Background: Bipolar disorder (BD) is a debilitating psychiatric disorder affecting millions of people worldwide with mean time to diagnosis estimated to be at least 10 years. Whilst many brain imaging studies have compared those with BD to controls, few have attempted to investigate differences between BD Type I and II and matched controls.
Methods: Thirty-one patients with BD (16 Type I and 15 Type II) and 31 matched healthy controls were MRI brain scanned with conventional T1-weighted and diffusion tensor imaging methods.
Results: There was significantly reduced regional brain volume and thickness among the BD subjects, but also between BD Type I when compared to Type II. White matter integrity also differed between the groups and BD severity correlated significantly with regional brain volume and thickness.
Limitations: Future investigations will consider length of time each BD patient had been diagnosed with BD, as well as assessing controls for family history of psychiatric illness, specifically BD. Similarly, genetic assessment will be conducted as well.

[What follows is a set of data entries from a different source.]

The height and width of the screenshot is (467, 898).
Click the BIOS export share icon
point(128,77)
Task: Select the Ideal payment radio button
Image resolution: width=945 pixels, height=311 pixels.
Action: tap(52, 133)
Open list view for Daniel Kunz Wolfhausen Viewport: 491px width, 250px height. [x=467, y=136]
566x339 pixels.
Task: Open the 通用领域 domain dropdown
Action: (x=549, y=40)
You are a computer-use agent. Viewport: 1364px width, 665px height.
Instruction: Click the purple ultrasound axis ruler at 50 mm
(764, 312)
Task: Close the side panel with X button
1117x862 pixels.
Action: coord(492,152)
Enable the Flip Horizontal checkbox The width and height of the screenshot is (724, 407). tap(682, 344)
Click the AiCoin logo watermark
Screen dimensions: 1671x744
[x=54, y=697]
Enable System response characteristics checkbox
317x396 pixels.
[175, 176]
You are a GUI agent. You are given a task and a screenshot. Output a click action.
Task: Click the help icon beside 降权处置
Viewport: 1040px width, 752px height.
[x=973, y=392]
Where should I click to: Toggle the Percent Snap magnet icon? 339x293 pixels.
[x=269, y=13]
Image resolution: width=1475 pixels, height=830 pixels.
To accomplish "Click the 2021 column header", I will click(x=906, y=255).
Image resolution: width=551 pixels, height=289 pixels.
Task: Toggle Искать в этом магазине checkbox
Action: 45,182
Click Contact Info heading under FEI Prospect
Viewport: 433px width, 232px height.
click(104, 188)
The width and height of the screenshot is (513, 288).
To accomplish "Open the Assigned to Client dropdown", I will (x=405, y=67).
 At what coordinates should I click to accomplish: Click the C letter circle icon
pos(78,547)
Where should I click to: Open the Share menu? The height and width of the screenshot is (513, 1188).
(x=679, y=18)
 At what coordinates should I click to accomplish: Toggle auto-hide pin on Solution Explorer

Conclusions: These findings suggest that there are not only regional brain volumetric, thickness and white matter integrity differences between BD and matched controls, but also between those with BD Type I and Type II, such that reduced regional brain volume may underlie BD Type I whereas white matter integrity is more altered in BD Type II.
Keywords: Bipolar disorder; Diffusion imaging; Magnetic resonance imaging; Volumetrics.